Authorities Weigh Military Trial for Bombing Suspect

Bombing suspect Yusufu Mieraili is led through a police 're-enactment' on Sept. 9, 2015, in Bangkok.

BANGKOK — Authorities have yet to decide whether the chief suspect in last month’s Bangkok bomb attack should stand trial in a civilian or martial court.

After a week in military detention at a Bangkok army camp, Mieraili was transferred to police custody two days ago, and top officials disagree over whether he should stand trial in a civilian criminal court or before a military tribunal.

Bombing Suspect Led Through 2-Day 'Re-enactment' (PHOTOS)

Deputy Prime Minister Visanu Krue-gnam said yesterday that Mieraili should be tried by a martial court, citing a junta order issued shortly after the May 2014 coup d’etat that empowered military tribunals to oversee cases affecting national security.


“According to the order of the National Council for Peace and Order, four offenses qualify for a military trial,” Visanu said, referring to the junta’s formal name. “Firstly, lese majeste; secondly, offenses under the Firearms Act; thirdly, violation of NCPO orders; and fourthly, national security offenses.”

Appeals are not possible in such trials, where military officers sit as judges. The practice has angered many human rights activists who argue that civilian defendants are not guaranteed fair trials.

Visanu also touted the expediency of a military trial.

“It won’t be faster in terms of law, but it will be faster in terms of practice, because cases in martial courts are few. Depositions happen more quickly than in cases that go into a normal court. Other things are not different. The defendants can get lawyers,” Visanu said.

The suspect, Yusufu Mieraili, was taken into custody near the Thai-Cambodian border on 1 Sept. Police accused him of being one of the masterminds behind the bomb attack that killed 20 people at Erawan Shrine in downtown Bangkok on 17 Aug.

Mieraili has not received any legal representation throughout his police and military custody.

But junta chairman and Prime Minister Prayuth Chan-ocha, who led the May 2014 coup, said it would not be necessary to try Mieraili in martial court.

“Why martial court? Isn’t normal court sufficient?” Prayuth said yesterday, adding that that Mieraili being a foreign national would also complicate matters in the military tribunal.
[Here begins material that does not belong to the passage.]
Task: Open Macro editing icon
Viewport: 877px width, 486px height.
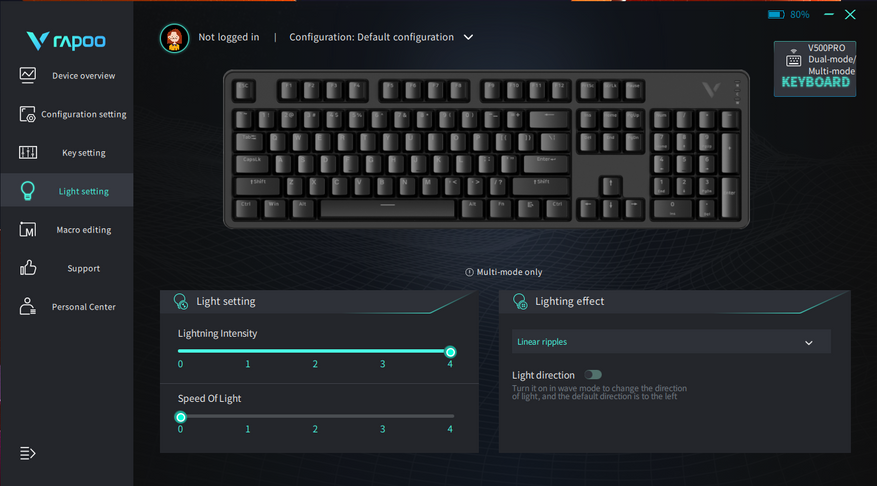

“Foreigners are involved. Is this not complicated enough? Things that are clear don’t need to be hurried,” he said. “Once they get the suspects, they will interrogate them. There are many procedures. Don’t worry.”

Mieraili is expected to be brought to either martial court or civilian court within today.

However police and reporters were seen gathering outside the Min Buri Provincial Court, the only provincial court in metropolitan Bangkok.

Mieraili was the second of three suspects arrested since the shrine bombing last month and was named ex post facto in one of 11 court-approved warrants for suspects identified by investigators.